In the US it's tightly controlled. The only thing I can think of (calories wise) is that people only look at the per-serving calories and not the per-package calories. This has gotten better over the past 5-10 years but still requires people to actually read it.
I think the major problem with CICO is that advocates for it present it as if it is a diet when it's actually just an explanation for why diets work (or fail).
I've seen a lot of threads with people asking for advice on losing weight and inevitably someone chimes in with "Calories in, calories out." Great, but that doesn't provide any strategy or guidelines for actually losing weight. Calorie counting and tracking is a strategy (and so are many other things, like intermittent fasting, the potato diet, etc. As long as at the end of the day you are at a calorie deficit).
Additionally CICO ignores the reasons why people overeat in the first place. There are a lot of physiological and psychological reasons for that. Maybe someone is overweight because they eat to cope with trauma. Maybe they have a hormonal imbalance that doesn't properly regulate how full they feel. Dealing with those underlying issues is often more beneficial in the long run.
This is why I want it to be taught in schools. It's not a topic that can be fully covered in a 100 word post. People get mad at me for bringing it up and not covering everything.

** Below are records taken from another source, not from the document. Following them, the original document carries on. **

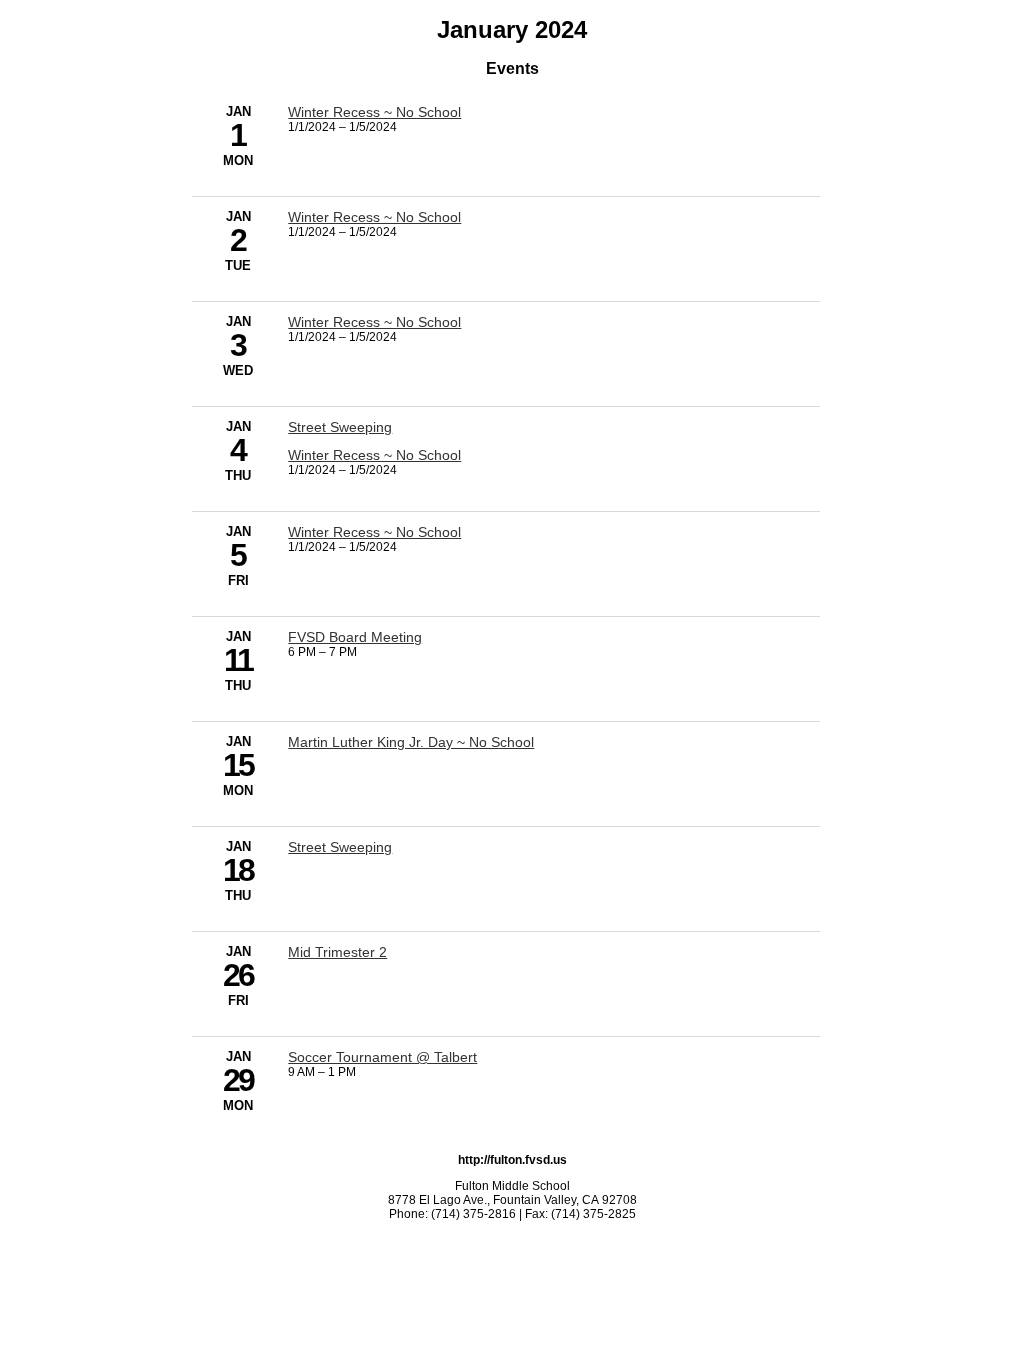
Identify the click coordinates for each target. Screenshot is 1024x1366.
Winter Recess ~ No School (374, 112)
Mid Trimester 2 (337, 952)
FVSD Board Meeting (355, 637)
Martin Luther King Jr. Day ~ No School (411, 742)
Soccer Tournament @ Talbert (382, 1057)
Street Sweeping (340, 427)
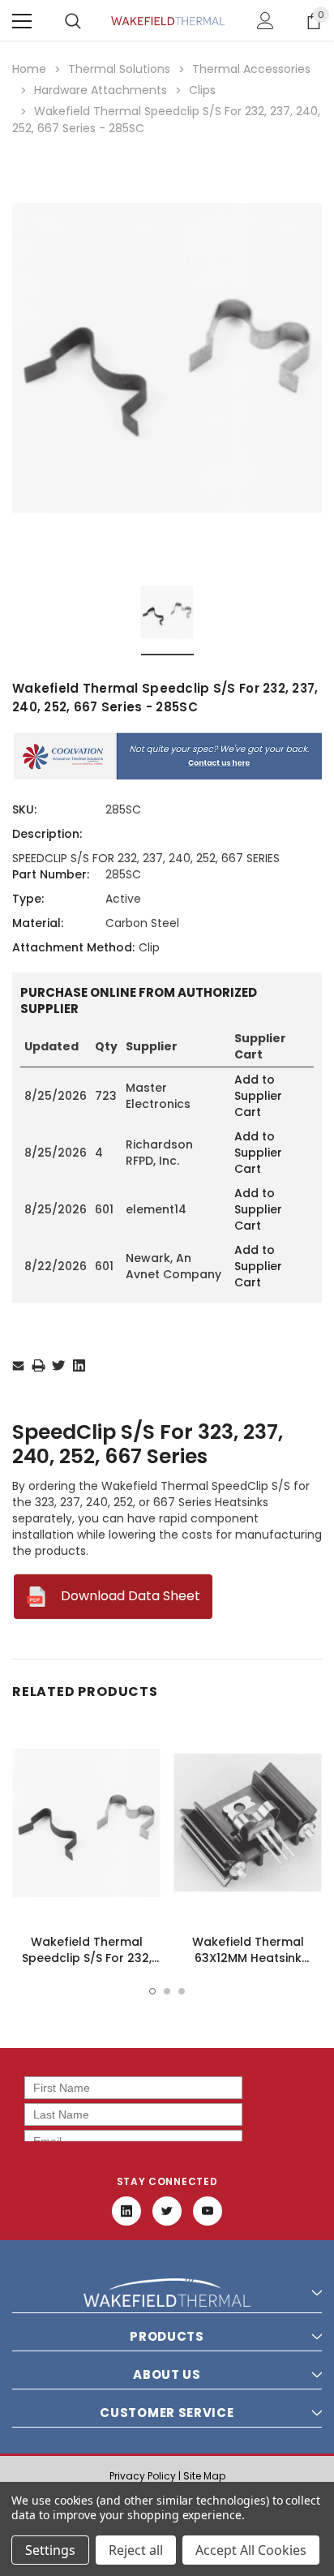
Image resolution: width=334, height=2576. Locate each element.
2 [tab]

Like duh, if you eat burgers and fries you're going to be hungry when you hit your calorie limit, and then cheat on the diet. Then it won't work. That must mean CICO is useless! Why bother teaching it!
I used to believe in that, and I felt my problem was I was eating too much and not moving around enough, however, I recently started a "lazy keto" diet and am currently down 30 pounds (back to a normal BMI - and I didn't even change how much I exercise). I don't watch my calories at all, nor do I starve myself. I just watch my carbs. It's been really eye opening.
There's a lot of talk online about how processed foods are making us fat and I think there's something to that. The CICO model doesn't factor in how our body processes macronutrients. We didn't evolve to eat the diet we're currently eating (ex: sugary drinks). I think there's something to eating a diet that's more in-tune with how the body works.
CICO doesn't mean that every diet that works counts calories. It means that all diets require the calories you consume to be lower than the calories you burn. Including keto.
Can some diets impact how many calories you burn? Sure. Not really to the extent that you need to worry about it, though.
Can some diets be effective but unhealthy? Of course. You can follow CICO and lose weight by eating nothing but twinkies[1]. That doesn't mean it's healthy.
At the end of the day, your lazy keto diet allowed you to consume fewer calories than you burned. You just didn't have to keep track.
CICO still applies to Keto, the macronutrient breakdown is just more satiating for many people. It's important for people doing keto to understand this as
1) Keto has a dramatic water weight effect, so people can overindex on their early results "I lost 10 pounds in 5 days!"
2) If you go off track with carbs it becomes a terrible diet, you fall out of ketosis for multiple days and need equivalent carbs to feel ok, boosting your total calories very high.
> I don't watch my calories at all, nor do I starve myself.
The key question though is not whether you are paying attention, but whether they are down or not. It is possible that you are getting full on fewer calories.
It's possible, but if I am, it means protein and fat are better at keeping me satiated. The standard American diet is high in carbs, and it could be that processed carbs aren't very good at keeping someone full.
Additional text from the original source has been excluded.